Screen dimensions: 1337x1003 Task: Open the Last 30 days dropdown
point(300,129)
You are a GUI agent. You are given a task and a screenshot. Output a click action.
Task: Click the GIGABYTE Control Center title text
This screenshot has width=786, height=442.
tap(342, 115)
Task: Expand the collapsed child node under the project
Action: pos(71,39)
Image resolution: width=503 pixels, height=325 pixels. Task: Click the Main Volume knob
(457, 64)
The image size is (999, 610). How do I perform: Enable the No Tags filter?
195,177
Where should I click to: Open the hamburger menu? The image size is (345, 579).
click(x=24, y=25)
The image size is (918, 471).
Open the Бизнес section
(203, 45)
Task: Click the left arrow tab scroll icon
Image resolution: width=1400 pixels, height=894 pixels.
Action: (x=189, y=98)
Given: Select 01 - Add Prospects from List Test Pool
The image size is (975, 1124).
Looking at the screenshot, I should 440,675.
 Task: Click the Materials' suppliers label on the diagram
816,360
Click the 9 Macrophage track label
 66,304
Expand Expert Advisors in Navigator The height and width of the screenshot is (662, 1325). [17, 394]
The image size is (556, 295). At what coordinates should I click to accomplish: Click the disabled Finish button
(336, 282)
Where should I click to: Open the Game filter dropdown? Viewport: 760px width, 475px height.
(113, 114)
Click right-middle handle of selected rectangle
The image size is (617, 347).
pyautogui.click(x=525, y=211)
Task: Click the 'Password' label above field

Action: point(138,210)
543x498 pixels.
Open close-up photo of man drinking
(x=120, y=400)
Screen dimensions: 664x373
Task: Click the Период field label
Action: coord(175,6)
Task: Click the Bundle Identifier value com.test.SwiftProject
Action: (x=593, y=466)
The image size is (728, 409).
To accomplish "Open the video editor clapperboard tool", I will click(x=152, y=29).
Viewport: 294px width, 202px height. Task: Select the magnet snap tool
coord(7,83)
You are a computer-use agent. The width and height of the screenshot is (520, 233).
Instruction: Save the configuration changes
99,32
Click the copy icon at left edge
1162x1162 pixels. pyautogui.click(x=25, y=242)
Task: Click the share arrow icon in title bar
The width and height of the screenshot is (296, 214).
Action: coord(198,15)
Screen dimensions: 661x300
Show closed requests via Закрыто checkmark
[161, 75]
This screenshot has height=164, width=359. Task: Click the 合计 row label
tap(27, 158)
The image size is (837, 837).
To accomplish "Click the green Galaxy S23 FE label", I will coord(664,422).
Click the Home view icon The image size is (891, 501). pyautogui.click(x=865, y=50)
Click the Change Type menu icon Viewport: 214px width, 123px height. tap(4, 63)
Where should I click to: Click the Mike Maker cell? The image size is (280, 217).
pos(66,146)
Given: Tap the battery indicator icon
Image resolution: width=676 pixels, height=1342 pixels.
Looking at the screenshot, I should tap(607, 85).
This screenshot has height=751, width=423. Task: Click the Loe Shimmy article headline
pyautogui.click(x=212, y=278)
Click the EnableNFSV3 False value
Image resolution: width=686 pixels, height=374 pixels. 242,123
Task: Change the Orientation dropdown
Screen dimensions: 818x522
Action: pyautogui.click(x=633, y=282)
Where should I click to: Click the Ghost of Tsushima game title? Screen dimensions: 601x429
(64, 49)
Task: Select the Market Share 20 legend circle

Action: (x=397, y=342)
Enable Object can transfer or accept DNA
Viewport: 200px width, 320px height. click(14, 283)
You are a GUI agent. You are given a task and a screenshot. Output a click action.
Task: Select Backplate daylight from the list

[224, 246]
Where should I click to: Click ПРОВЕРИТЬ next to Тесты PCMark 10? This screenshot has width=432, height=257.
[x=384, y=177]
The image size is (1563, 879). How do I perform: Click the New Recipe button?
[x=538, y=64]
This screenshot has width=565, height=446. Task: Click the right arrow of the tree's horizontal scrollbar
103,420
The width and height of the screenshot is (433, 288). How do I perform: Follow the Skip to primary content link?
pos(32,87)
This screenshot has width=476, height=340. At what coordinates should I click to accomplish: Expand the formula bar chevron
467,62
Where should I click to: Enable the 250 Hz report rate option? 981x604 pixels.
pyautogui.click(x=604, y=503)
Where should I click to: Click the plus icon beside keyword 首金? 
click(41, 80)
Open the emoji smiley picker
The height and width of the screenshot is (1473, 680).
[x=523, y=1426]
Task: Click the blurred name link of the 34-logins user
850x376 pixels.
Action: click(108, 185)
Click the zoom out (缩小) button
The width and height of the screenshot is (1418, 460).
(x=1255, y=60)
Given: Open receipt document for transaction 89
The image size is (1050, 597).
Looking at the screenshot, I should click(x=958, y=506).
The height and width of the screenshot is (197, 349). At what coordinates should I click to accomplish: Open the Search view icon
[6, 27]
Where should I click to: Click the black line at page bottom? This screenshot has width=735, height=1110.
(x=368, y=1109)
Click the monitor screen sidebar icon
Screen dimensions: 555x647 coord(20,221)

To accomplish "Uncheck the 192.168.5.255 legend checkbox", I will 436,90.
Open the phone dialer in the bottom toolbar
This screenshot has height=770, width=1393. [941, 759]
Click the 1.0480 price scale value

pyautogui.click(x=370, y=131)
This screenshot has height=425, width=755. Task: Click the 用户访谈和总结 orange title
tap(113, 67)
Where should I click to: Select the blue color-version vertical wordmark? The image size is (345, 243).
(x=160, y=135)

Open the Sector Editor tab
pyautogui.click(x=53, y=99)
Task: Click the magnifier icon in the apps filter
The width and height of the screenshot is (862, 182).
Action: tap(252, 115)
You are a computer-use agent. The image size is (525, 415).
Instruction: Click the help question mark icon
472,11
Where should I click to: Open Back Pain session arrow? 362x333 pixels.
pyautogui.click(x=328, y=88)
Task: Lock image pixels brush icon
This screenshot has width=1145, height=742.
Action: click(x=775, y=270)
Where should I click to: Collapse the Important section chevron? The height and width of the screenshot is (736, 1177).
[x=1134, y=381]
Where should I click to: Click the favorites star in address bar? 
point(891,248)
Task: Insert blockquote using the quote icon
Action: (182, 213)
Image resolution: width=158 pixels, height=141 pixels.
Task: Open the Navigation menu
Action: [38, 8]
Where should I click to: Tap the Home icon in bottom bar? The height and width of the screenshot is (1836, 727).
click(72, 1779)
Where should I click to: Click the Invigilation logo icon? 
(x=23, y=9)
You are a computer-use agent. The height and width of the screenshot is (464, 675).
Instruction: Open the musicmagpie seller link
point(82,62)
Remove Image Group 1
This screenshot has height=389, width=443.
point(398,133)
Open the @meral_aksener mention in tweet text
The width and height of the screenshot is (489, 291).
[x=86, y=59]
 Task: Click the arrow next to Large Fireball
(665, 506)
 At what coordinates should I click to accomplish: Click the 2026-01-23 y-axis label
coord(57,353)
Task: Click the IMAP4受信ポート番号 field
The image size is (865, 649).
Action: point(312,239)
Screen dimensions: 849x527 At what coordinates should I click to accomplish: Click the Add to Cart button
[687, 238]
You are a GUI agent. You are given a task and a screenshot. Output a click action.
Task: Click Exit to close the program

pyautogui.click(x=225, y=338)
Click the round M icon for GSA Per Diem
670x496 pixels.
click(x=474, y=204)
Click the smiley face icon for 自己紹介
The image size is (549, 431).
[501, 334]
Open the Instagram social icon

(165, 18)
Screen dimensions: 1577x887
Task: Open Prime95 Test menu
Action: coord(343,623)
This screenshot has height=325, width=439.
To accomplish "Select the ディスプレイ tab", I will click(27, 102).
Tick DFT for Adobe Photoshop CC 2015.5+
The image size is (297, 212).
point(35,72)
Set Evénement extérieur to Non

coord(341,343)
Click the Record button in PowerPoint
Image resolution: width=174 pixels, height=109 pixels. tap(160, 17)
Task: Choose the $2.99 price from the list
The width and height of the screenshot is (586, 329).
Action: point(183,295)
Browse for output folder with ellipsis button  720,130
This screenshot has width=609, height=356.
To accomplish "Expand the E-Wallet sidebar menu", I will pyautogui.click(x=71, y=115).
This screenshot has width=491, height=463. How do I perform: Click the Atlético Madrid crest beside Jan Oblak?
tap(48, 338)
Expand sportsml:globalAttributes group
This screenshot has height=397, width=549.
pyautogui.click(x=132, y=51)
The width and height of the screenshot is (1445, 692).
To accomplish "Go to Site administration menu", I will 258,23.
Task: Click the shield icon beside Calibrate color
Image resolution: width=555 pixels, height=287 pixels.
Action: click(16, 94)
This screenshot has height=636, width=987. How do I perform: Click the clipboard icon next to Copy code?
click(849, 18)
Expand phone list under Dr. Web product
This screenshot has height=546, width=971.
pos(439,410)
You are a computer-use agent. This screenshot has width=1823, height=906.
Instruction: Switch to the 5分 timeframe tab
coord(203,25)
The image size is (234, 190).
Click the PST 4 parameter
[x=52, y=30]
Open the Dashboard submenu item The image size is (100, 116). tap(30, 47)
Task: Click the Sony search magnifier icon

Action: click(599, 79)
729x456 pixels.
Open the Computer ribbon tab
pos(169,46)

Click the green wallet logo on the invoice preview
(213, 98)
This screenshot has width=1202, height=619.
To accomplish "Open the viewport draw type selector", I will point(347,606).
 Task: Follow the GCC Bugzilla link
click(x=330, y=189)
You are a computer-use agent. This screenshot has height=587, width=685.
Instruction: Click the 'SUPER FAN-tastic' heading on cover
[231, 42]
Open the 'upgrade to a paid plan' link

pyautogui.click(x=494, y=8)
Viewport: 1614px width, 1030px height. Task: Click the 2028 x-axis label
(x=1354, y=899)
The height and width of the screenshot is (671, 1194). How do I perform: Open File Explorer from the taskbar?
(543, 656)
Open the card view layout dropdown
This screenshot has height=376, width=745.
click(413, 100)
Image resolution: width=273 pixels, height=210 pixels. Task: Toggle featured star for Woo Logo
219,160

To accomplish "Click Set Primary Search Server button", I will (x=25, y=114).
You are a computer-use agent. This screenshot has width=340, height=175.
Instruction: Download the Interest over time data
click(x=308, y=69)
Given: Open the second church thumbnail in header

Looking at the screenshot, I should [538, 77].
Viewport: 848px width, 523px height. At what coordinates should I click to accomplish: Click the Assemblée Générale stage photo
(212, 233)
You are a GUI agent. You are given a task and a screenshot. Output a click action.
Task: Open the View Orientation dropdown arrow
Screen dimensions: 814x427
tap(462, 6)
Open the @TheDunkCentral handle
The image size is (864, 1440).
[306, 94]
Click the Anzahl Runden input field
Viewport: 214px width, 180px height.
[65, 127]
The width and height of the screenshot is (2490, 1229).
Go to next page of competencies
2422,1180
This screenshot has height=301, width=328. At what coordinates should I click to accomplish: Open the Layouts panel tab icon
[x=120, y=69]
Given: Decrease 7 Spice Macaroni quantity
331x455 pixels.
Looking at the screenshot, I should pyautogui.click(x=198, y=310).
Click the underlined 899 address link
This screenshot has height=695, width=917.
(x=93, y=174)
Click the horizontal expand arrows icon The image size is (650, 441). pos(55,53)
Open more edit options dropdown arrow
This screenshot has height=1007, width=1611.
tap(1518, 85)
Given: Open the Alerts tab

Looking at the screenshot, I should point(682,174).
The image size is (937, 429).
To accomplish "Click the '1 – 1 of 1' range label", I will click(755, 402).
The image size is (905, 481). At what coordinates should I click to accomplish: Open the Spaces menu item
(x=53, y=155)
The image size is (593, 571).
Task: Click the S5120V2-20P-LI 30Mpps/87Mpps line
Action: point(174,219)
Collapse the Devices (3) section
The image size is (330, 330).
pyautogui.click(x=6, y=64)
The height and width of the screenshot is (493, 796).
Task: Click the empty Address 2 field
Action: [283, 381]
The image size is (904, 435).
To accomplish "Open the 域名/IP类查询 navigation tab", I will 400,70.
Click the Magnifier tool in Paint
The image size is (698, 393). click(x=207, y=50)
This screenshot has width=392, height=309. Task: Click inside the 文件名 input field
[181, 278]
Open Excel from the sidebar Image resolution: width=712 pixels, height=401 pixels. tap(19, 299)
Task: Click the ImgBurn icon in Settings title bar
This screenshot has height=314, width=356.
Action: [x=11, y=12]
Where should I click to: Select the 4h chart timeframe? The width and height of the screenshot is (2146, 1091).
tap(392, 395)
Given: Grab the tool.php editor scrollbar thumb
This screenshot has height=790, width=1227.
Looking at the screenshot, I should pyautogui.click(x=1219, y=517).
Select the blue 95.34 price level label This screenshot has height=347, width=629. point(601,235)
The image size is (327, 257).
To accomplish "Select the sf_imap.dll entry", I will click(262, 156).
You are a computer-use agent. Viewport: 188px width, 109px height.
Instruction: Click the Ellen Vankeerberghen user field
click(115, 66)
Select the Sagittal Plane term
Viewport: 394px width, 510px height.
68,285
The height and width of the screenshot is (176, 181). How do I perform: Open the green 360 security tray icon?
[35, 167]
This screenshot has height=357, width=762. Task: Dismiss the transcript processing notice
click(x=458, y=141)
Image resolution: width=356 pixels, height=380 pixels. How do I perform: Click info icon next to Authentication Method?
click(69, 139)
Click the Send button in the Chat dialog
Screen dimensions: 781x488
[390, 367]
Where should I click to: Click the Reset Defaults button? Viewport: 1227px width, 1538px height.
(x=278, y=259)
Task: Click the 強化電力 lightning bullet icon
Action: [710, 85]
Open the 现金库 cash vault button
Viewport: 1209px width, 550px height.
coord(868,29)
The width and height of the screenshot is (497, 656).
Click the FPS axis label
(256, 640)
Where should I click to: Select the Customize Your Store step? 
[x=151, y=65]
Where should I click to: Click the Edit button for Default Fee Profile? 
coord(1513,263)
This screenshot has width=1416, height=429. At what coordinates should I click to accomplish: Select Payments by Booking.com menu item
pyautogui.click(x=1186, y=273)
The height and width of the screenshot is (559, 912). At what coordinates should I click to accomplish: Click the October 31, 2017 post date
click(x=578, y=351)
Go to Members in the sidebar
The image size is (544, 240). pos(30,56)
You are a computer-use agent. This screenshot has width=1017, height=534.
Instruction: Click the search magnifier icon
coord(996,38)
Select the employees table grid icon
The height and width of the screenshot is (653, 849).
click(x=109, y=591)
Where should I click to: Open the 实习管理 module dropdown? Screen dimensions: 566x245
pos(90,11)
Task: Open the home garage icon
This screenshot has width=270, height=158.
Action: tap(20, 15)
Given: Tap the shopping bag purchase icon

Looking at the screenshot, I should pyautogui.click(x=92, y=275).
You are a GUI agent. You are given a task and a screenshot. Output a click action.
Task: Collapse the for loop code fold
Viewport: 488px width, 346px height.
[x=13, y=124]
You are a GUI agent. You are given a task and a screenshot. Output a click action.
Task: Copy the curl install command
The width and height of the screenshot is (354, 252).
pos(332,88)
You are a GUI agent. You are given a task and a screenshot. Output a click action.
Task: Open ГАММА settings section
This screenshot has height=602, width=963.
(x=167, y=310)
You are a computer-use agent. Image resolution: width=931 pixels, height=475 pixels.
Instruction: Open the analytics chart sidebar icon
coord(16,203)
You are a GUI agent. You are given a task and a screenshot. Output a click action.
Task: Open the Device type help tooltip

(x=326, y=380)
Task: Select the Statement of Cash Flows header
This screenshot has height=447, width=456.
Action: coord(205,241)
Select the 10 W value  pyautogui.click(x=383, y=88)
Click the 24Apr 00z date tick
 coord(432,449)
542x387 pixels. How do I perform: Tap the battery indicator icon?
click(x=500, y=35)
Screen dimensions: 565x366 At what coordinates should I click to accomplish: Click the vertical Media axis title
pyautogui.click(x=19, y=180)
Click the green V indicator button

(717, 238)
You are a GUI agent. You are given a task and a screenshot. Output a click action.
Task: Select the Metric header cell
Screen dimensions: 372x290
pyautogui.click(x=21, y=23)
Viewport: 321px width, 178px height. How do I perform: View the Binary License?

☆ ☆ ☆ ☆ ☆ ☆ ☆

» **Exercise requirements**
Convert the records running from the line containing "Open the phone dialer in the bottom toolbar" through the line containing "pyautogui.click(x=328, y=88)" into a JSON list of strings, one string per line, leaving out blank lines.

» **Final result**
[
  "Open the phone dialer in the bottom toolbar",
  "This screenshot has height=770, width=1393. [941, 759]",
  "Click the 1.0480 price scale value",
  "pyautogui.click(x=370, y=131)",
  "This screenshot has height=425, width=755. Task: Click the 用户访谈和总结 orange title",
  "tap(113, 67)",
  "Where should I click to: Select the blue color-version vertical wordmark? The image size is (345, 243).",
  "(x=160, y=135)",
  "Open the Sector Editor tab",
  "pyautogui.click(x=53, y=99)",
  "Task: Click the magnifier icon in the apps filter",
  "The width and height of the screenshot is (862, 182).",
  "Action: tap(252, 115)",
  "You are a computer-use agent. The image size is (525, 415).",
  "Instruction: Click the help question mark icon",
  "472,11",
  "Where should I click to: Open Back Pain session arrow? 362x333 pixels.",
  "pyautogui.click(x=328, y=88)"
]